We mark the land. These photographs portray the Canadian Newfoundland landscape with evidence of human activity. Sometimes land is in transition, altered by the actions of construction. At other times land is marked to delineate a place that is important to people. In all of these, an undifferentiated wilderness has been changed by the imposition of a human order.
 
These images continue a long-standing interest in photographing the natural world and the intersection of human presence in the natural landscape.

— John King, Clarenville, Canada

John Wellings

www.JohnWellings.com

In this project, titled Even the Mountains are Shells, I chose to focus on the idea of boundary and co-existence between the built and natural environment. I also wanted to convey a feeling of the relative isolation and the at times difficult way of life. With the traditional income streams gone and a heavy reliance on tourism the balance is finely weighted. It was only through repeated visits that I began to notice the subtle cracks in the tourist picture.  Things that a casual visitor wouldn’t pay a great deal of attention to I made my focus. The title of the work references the empty shop fronts, encroachment of nature and the notion of the land as a commodity, reliant on man to be re-imagined to another use. There is also an element of my own personal response to the area.  Having made a previous project (Cynefin) in the same place I wanted to see things from a different perspective.

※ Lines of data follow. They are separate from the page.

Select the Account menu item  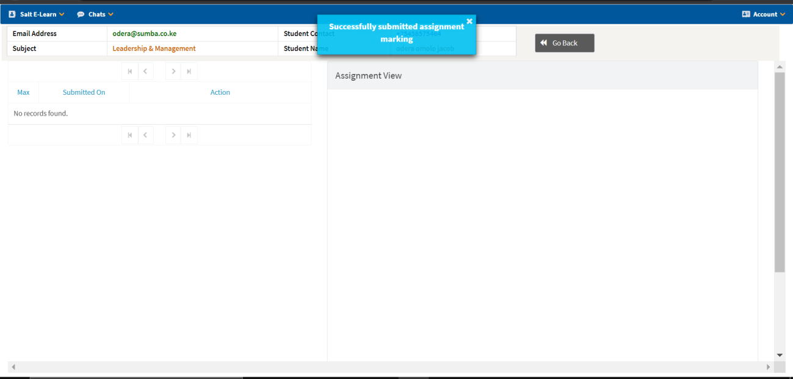click(x=764, y=13)
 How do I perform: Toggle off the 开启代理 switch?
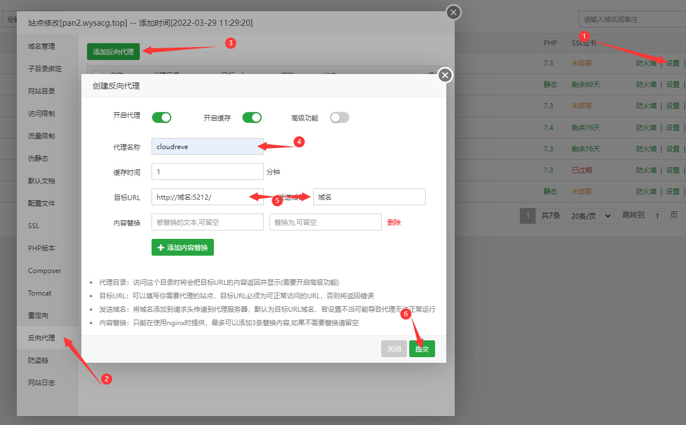point(162,117)
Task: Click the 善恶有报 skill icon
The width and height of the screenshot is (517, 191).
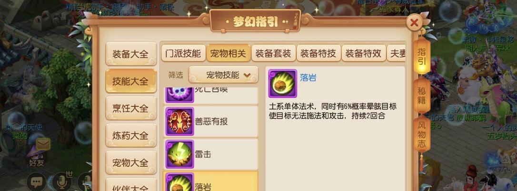Action: (x=179, y=121)
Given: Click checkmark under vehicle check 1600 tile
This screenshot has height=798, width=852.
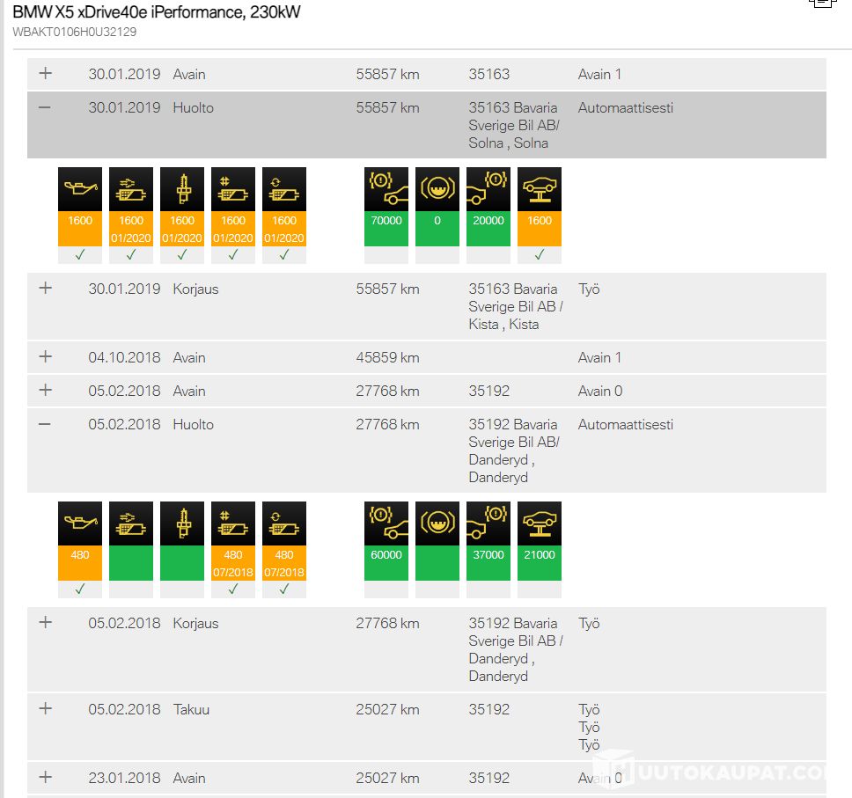Looking at the screenshot, I should [540, 254].
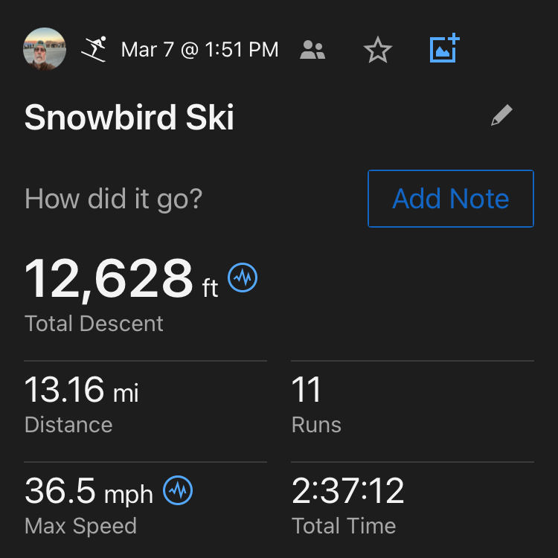This screenshot has width=558, height=558.
Task: Tap the Total Descent label
Action: pos(94,324)
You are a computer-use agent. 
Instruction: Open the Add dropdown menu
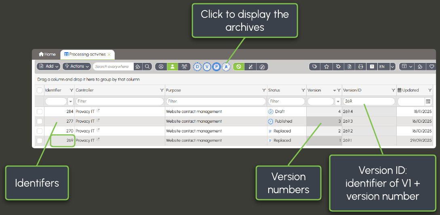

— John Wellings, Swansea, Wales, UK

John Lusis

www.JohnLusisPhoto.com

The images presented in No Place grew out of my interest in exploring the American landscape and the ways in which people alter it. When driving on photographic trips through the sprawling suburbs, I was struck by the amount of space given to large shopping centers and chain stores. I began asking myself, “Why do we need all these parking lots, fast food restaurants, and big box stores?”

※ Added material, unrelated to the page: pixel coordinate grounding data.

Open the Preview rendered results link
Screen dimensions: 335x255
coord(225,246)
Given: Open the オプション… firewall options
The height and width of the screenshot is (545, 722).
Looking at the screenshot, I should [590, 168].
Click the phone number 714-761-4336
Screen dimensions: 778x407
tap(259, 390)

These spaces force you to navigate them by car because of how spread out they are. Furthermore, a lot of these big box stores close or go out of business very fast, leaving vast vacant acres of asphalt and cavernous empty stores throughout our landscape. Once I began photographing these spaces I realized how much our landscape is changing.

Americans have undergone a paradigm shift in the places where we shop and dwell. We have traded in mom & pop stores and main street for big box stores and highways. Everything is fast, cheap, and easily available, like a fast food value meal. But like a value meal, what’s the true cost?

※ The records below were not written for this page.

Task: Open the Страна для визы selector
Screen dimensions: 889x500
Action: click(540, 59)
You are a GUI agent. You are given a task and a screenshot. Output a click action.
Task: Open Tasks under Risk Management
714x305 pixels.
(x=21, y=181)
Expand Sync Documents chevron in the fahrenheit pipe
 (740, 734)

— John Lusis, Milwaukee, Wisconsin, USA

John Loomis

JohnLoomis.com

“All the past we leave behind,
 we debouch upon a newer mightier world, varied world,
 Fresh and strong the world we seize, world of labor and the march,
 Pioneers! O pioneers!”
 – Walt Whitman, 1865

Pioneers! O Pioneers! is a survey of the modern American west, looking at a forgotten and rutted history of western expansion across the nation via rivers turned emigrant trails turned train tracks turned interstate, sprawling though still largely un-tamed and under-developed land, with much of it re-claimed, or “won” back, from the hand of progress.  

So far I’ve traced back roads and emigrant trails through Nebraska, Wyoming, Idaho, and Utah, as well as taken a small glimpse into the way we both use the land of the west and strangely recast history to make it tourist-friendly, as seen in Oregon and Colorado.

The project stems from my childhood fascination with the emigrants who first journeyed west as distorted and immortalized for a very different generation and audience through the computer game Oregon Trail, and also through my adult travels through the west where I have found and been inspired by a vast, beautiful, and empty America. I have plans to head back west to New Mexico and California over the new few months to continue the project.